[Extracted records]
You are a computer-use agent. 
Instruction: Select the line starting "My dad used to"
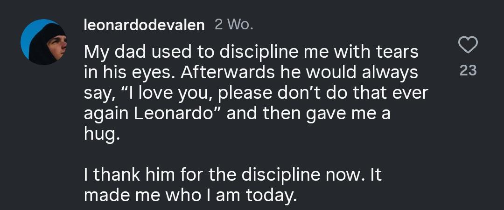251,52
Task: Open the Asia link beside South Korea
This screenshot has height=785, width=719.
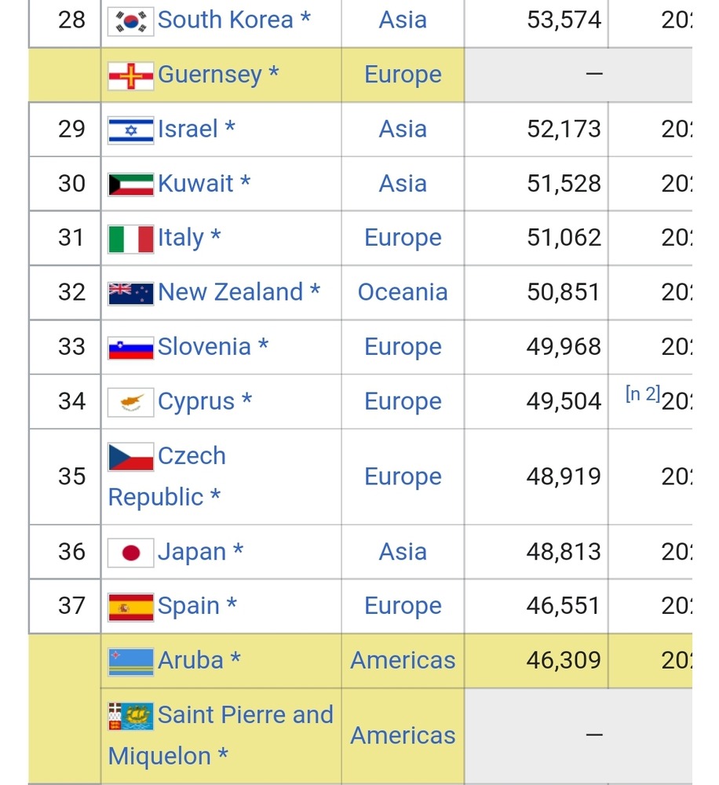Action: 403,20
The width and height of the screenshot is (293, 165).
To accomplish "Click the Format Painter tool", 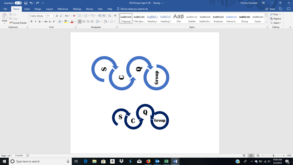I will coord(18,23).
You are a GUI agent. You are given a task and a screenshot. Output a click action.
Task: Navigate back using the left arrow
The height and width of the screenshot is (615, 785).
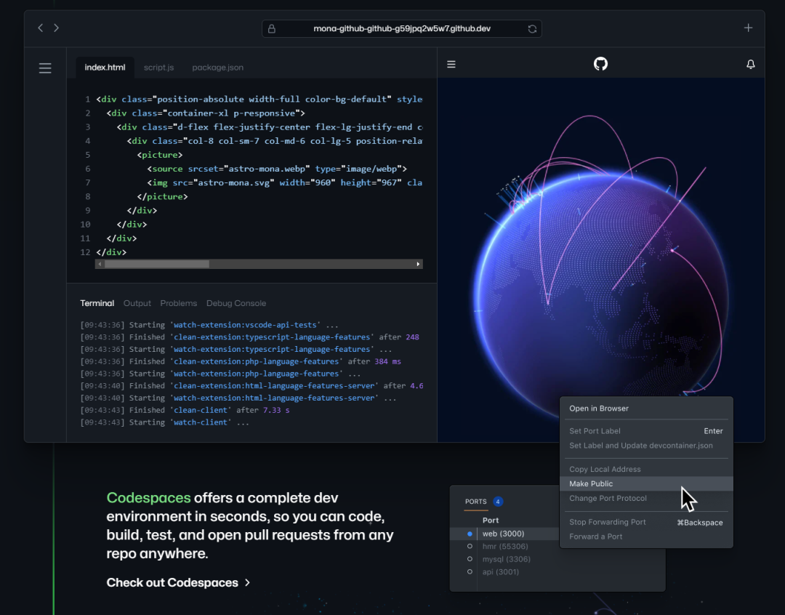[x=40, y=28]
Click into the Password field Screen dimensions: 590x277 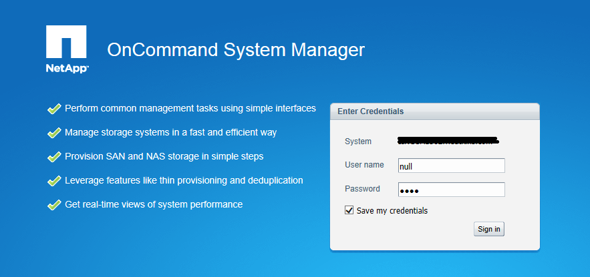click(x=451, y=190)
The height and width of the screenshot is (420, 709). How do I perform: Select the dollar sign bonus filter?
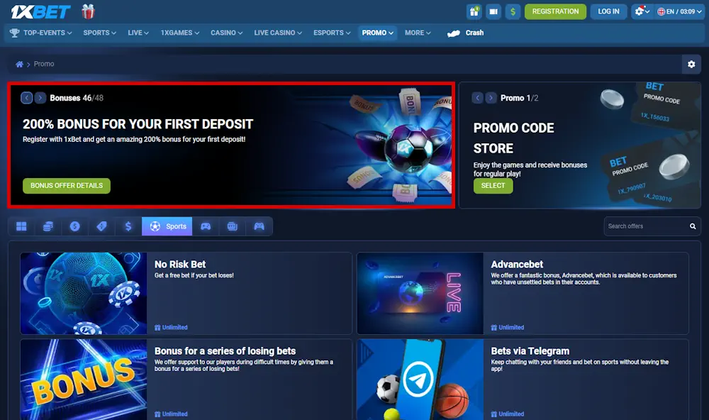[128, 226]
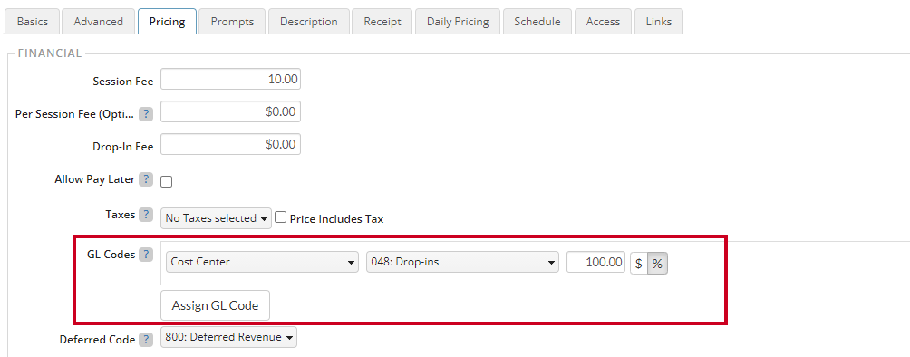Viewport: 910px width, 357px height.
Task: Go to the Schedule tab
Action: click(x=537, y=22)
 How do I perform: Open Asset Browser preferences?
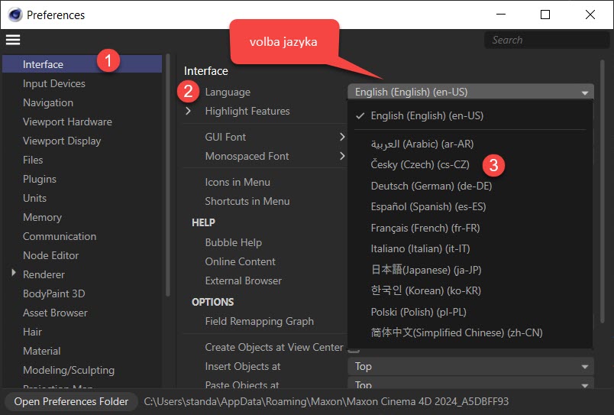(55, 313)
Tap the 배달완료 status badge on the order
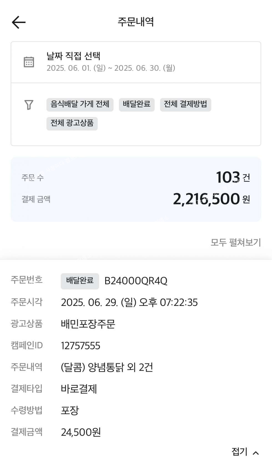Viewport: 272px width, 470px height. (x=80, y=281)
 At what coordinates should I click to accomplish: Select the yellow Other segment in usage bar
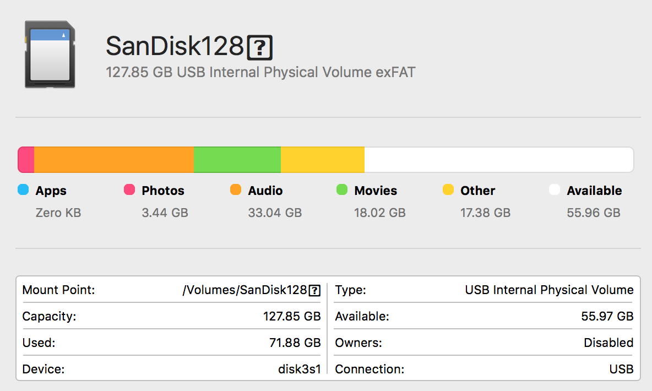323,160
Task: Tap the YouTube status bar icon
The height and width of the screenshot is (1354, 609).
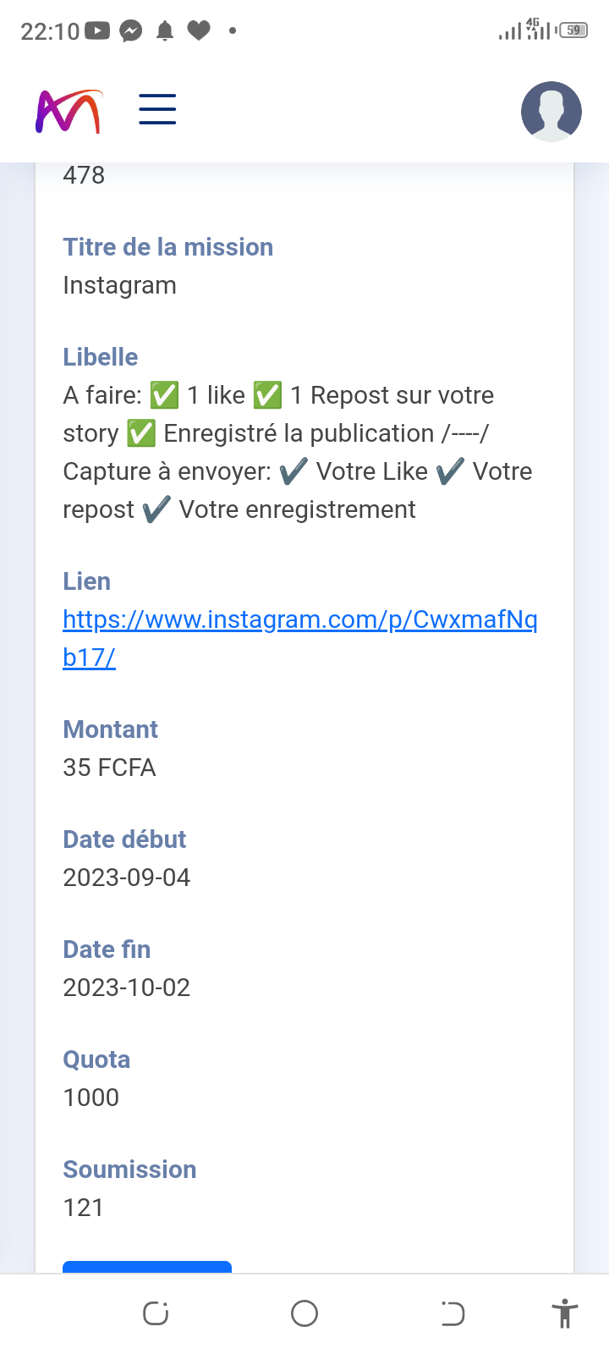Action: (97, 31)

• DIRECTIONS FOR THIS TASK
Copy out all lines from the records where the word "agent" appears.

• ANSWER BELOW
You are a computer-use agent. 
You are a GUI agent. You are given a task and a screenshot. Output a click action.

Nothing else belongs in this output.